House Speaker Nancy Pelosi on Sunday called on Republicans to “come back to the negotiating table, meet us halfway and work toward a compromise that will truly help American workers and families.”
Mnuchin argued that there is still about $150 billion available to states through the Coronavirus Aid, Relief and Economic Security (CARES) Act approved by Congress and signed by President Donald Trump in late March. Most of the states, Mnuchin said, “haven’t even used half of the money.”
“The governors are saying, ‘We need more money for education, we need help,’ and the president said, ‘We’ll give it to you,’ but not a trillion dollars,” Mnuchin told Wallace.
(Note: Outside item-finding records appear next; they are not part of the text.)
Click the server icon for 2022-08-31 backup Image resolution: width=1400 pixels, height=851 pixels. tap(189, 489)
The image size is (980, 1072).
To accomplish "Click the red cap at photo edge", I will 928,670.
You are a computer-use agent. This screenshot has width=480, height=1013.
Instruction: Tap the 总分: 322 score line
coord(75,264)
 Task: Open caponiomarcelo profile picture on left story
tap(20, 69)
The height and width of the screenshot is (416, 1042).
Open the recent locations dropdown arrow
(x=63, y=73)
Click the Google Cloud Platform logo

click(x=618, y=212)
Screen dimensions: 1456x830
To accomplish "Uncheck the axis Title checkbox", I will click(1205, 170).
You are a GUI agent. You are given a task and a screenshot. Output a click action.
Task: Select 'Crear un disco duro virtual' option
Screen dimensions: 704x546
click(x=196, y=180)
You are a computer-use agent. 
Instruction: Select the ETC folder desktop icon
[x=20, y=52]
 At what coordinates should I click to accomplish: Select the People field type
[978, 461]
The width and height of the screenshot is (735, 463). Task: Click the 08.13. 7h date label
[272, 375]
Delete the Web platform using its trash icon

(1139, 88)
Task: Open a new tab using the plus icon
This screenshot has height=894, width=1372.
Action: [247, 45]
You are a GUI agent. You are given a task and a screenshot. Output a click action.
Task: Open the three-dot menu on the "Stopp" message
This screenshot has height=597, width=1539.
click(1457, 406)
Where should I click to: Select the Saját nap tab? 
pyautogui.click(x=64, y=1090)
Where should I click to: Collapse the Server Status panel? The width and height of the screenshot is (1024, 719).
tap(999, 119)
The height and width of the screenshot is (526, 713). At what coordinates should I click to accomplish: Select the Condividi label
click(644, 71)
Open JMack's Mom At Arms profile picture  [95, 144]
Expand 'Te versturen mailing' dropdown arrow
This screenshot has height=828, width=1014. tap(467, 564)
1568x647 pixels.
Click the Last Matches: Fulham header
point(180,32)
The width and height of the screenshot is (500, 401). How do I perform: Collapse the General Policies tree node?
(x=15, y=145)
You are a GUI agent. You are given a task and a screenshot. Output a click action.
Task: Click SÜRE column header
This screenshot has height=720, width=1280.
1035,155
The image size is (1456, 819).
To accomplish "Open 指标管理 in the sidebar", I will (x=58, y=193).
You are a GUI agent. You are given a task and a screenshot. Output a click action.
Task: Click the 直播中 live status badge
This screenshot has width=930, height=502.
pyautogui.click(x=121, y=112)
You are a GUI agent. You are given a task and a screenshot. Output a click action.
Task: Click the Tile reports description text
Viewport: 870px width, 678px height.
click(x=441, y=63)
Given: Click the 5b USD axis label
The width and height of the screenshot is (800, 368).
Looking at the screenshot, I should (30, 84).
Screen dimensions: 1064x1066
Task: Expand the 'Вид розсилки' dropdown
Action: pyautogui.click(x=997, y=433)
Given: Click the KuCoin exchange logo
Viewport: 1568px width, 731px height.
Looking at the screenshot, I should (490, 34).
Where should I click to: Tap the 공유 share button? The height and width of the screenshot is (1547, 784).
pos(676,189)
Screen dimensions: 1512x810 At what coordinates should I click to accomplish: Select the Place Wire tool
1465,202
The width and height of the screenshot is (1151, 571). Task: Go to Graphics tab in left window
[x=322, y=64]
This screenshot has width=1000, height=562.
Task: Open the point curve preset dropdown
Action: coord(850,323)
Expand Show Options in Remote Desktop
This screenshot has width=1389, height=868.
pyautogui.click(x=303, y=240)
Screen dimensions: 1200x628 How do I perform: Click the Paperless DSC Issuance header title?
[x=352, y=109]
With talks stalled and a weekly $600 unemployment bonus expired last week, Trump recently bypassed Congress by issuing executive orders that could provide a $400 weekly enhancement to unemployment benefits, calling on states to cover a quarter of the costs. He also called for deferring payroll taxes and federal student loan payments, and continuing a federal freeze on evictions.
But Democrats and Republicans alike have criticized Trump’s orders, calling them unconstitutional and arguing they won’t be effective because Congress, not the president, has authority over appropriations.
Pelosi told Wallace on Sunday that Trump’s actions were “meager, weak and unconstitutional.”
Pelosi and other Democrats, including the Massachusetts delegation, have repeatedly urged Republicans to agree to provide state, local and tribal governments more funding. Public employee layoffs exceed 1.5 million as states, towns and cities have seen unprecedented budget shortfalls. Pelosi said Sunday that if Trump wants states to cover 25% of his proposed enhancement to unemployment insurance, they simply “don’t have the money.”
“They have expenses from the coronavirus, they have lost revenue from shelter-in-place and the fact that people are not being able to go out and spend money and inject demand into the economy as they would normally,” she said.